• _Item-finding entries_
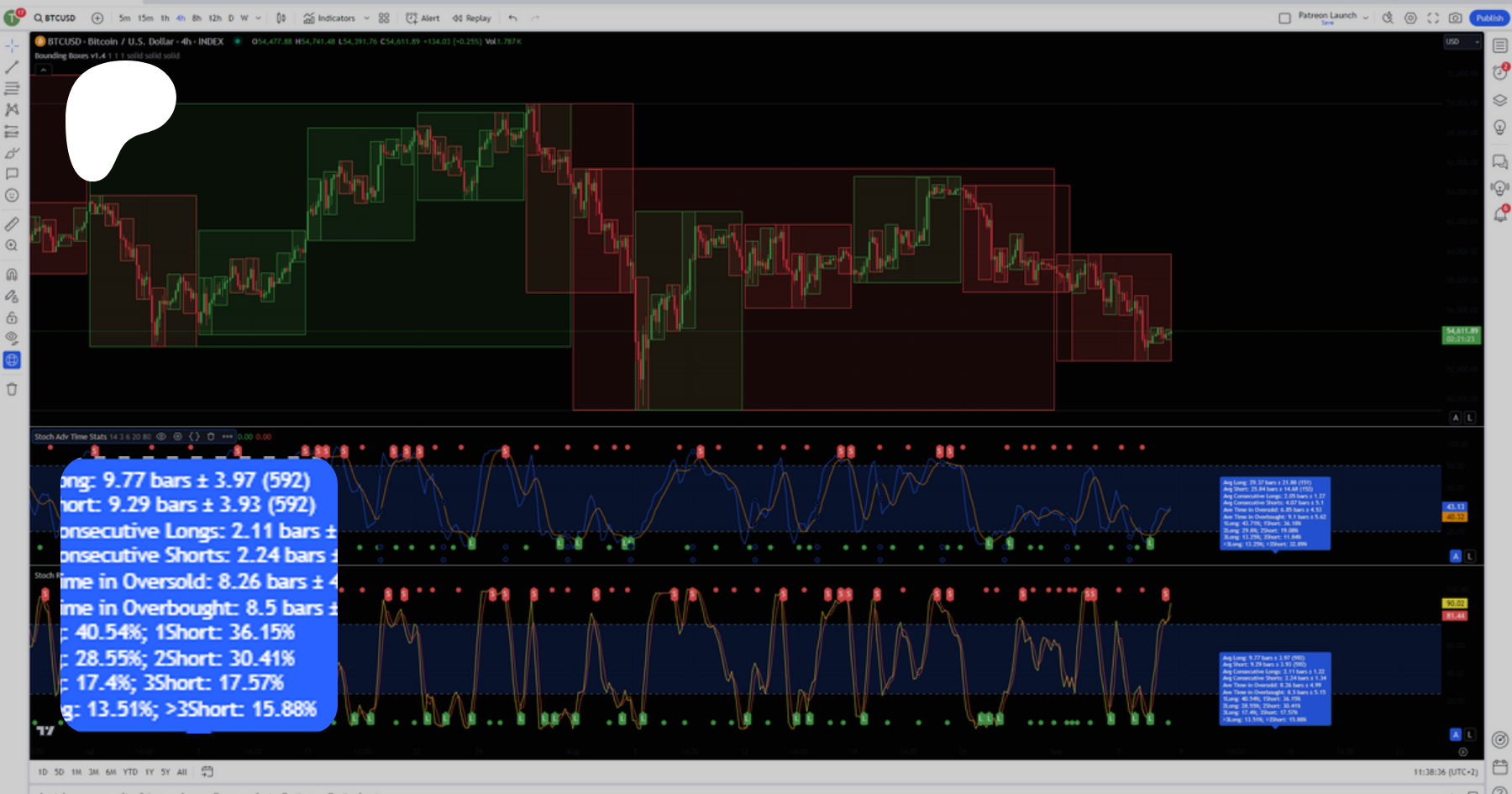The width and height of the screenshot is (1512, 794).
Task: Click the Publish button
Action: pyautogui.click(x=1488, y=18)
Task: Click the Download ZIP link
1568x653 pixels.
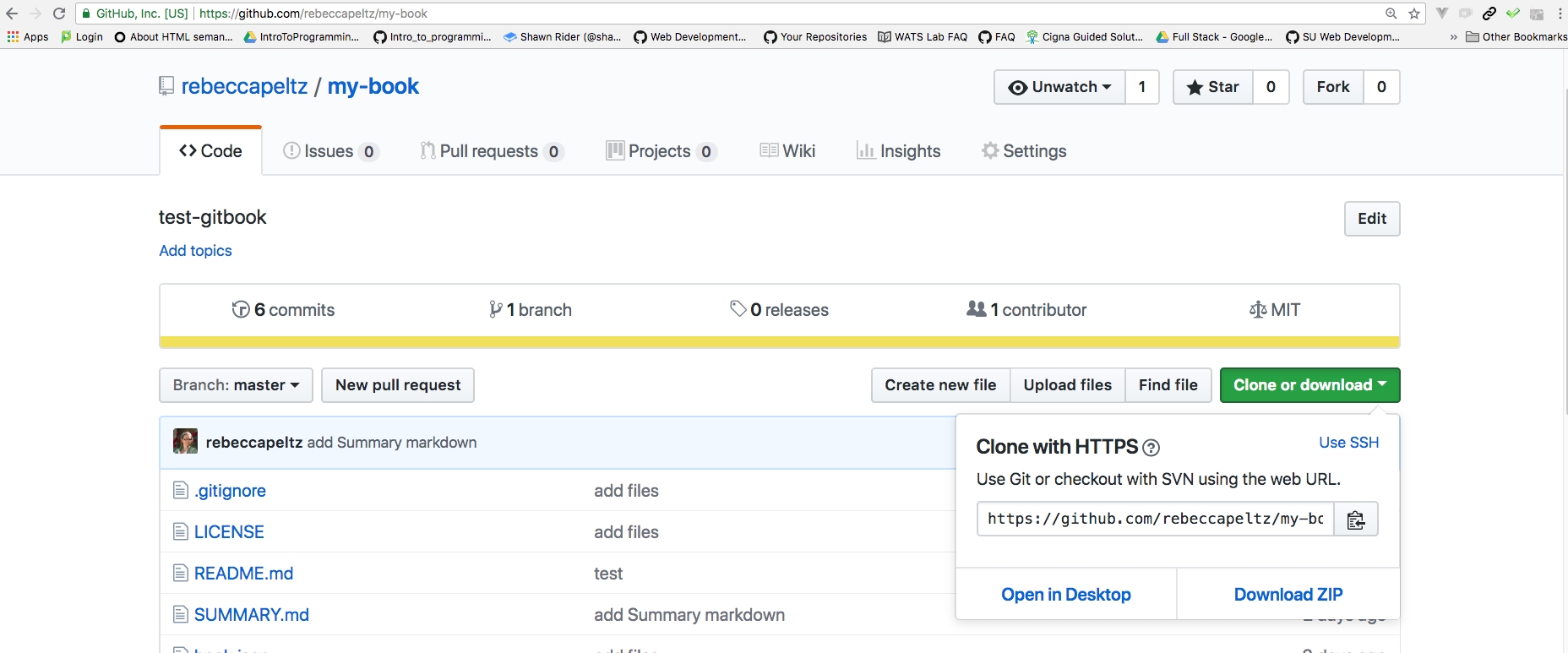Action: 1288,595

• _Instructions for the task_
Quote every entry above verbatim, leaving out the pictures.

• _Answer to the exercise_
The width and height of the screenshot is (1512, 794).
Task: Click the Publish button
Action: pyautogui.click(x=1488, y=18)
Task: Click the Download ZIP link
1568x653 pixels.
Action: 1288,595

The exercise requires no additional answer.